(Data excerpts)
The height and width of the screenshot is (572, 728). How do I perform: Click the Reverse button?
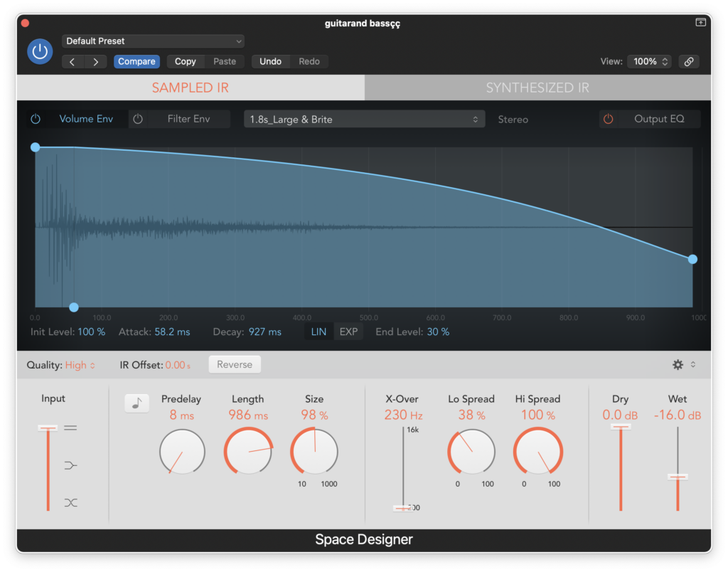pyautogui.click(x=235, y=365)
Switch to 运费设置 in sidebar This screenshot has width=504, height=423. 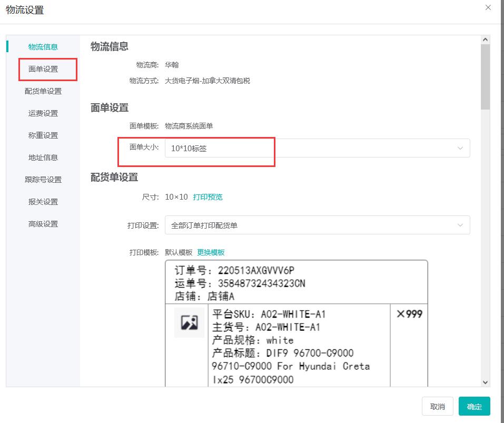(43, 113)
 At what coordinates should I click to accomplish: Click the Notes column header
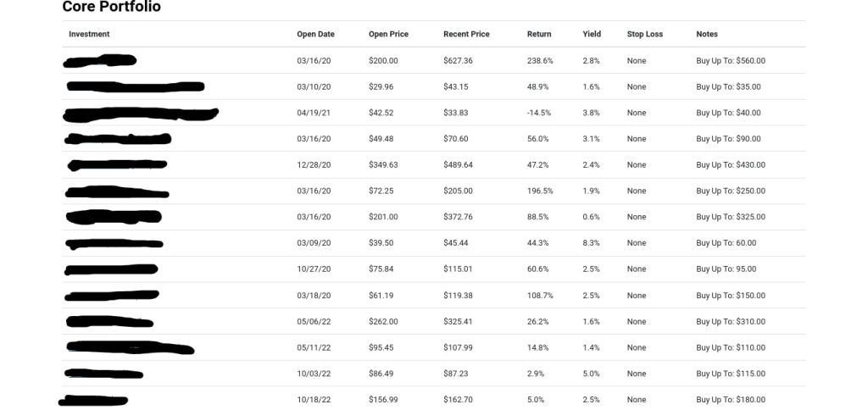(707, 35)
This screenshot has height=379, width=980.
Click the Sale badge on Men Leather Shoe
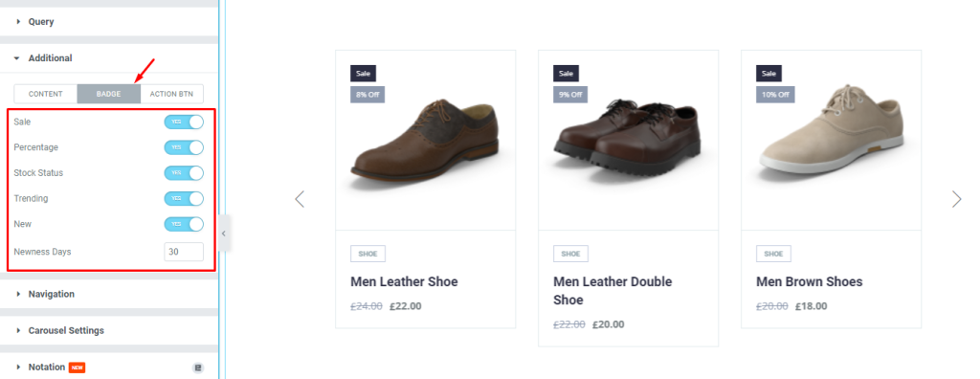pyautogui.click(x=363, y=73)
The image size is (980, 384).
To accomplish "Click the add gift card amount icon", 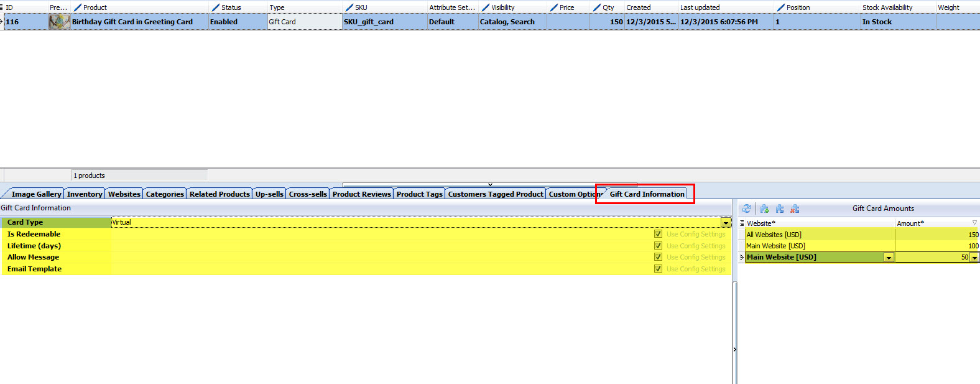I will coord(764,209).
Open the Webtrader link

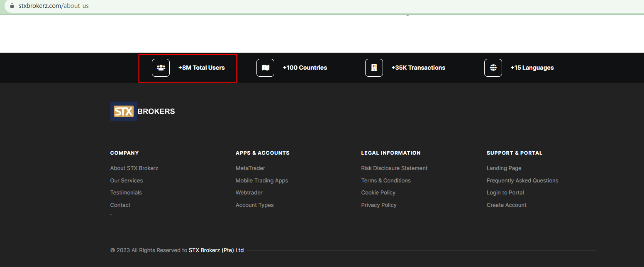click(249, 192)
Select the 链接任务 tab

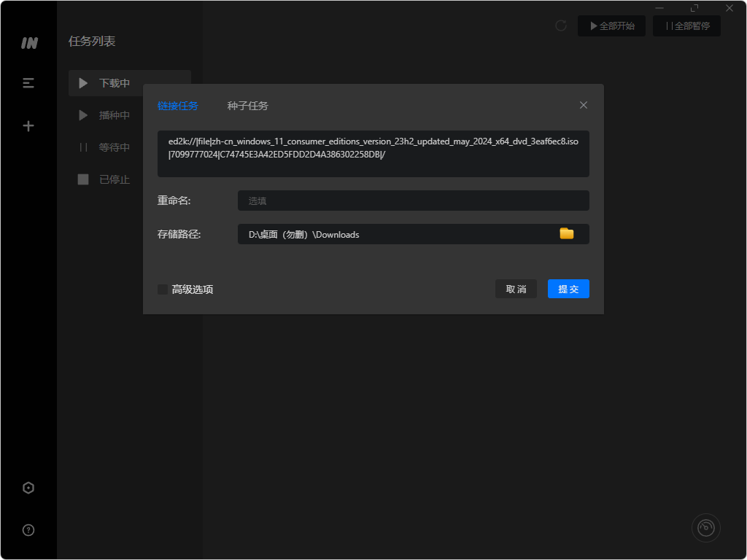[177, 106]
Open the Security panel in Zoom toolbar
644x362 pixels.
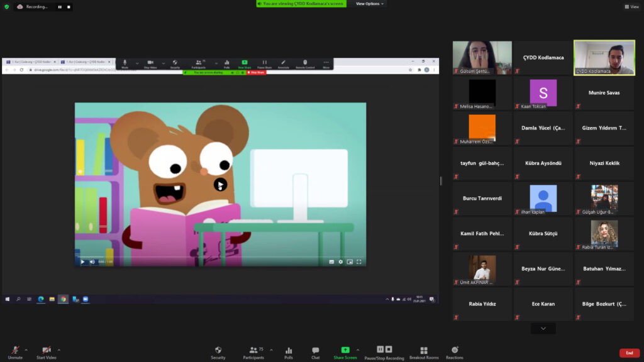coord(218,352)
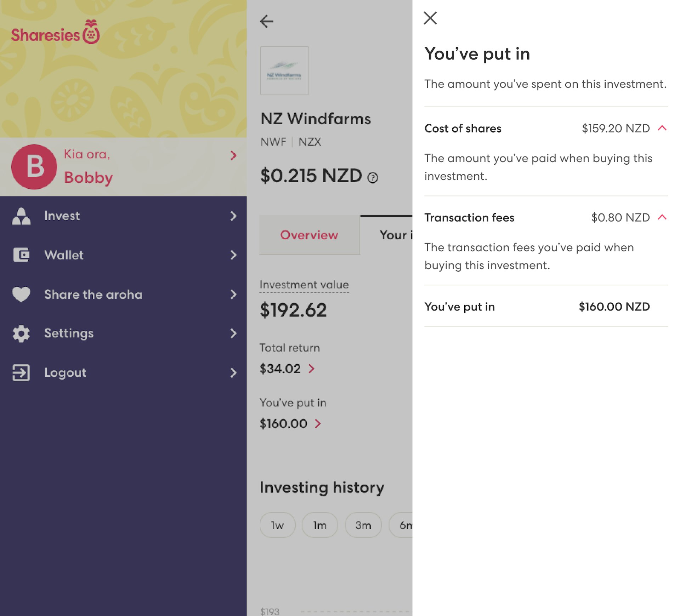Collapse the Transaction fees section

tap(662, 217)
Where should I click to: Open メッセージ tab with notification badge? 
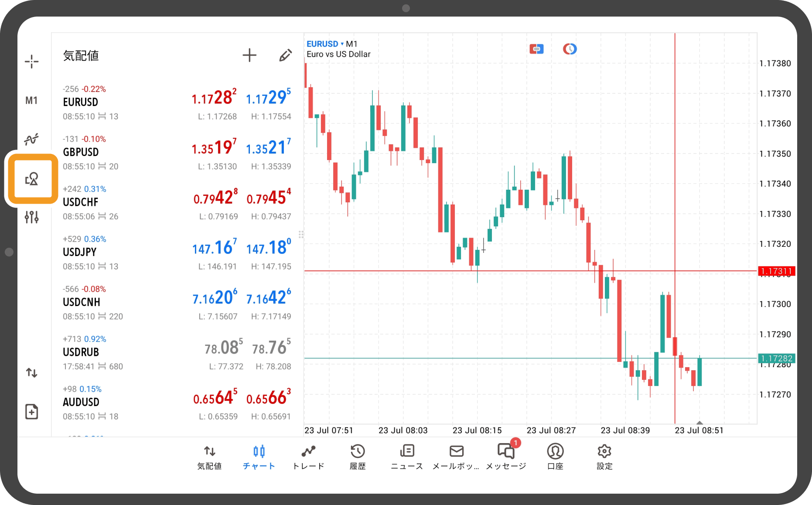[506, 457]
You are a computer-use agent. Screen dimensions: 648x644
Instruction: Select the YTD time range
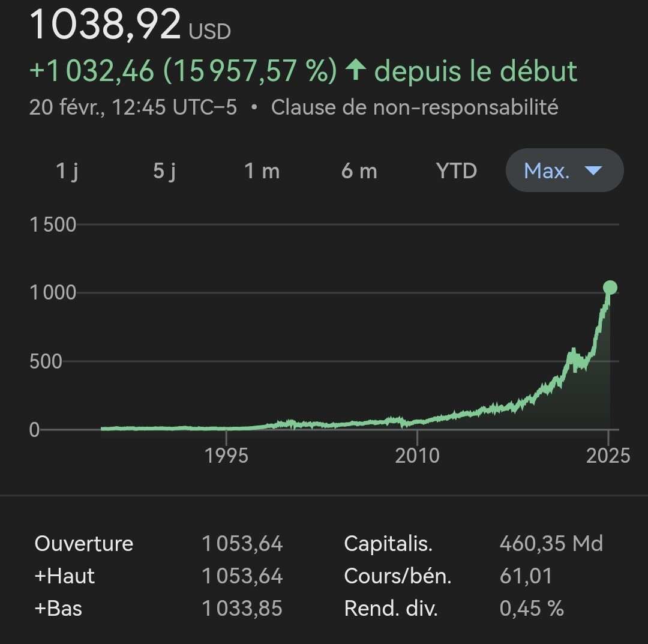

TASK PROMPT:
From the line with "Where should I" to the last line above, restate each line word for word, but skip the pictures.

TASK RESPONSE:
Where should I click to: Open メッセージ tab with notification badge? 
[506, 457]
You are a computer-use agent. Screen dimensions: 648x644
Instruction: Select the YTD time range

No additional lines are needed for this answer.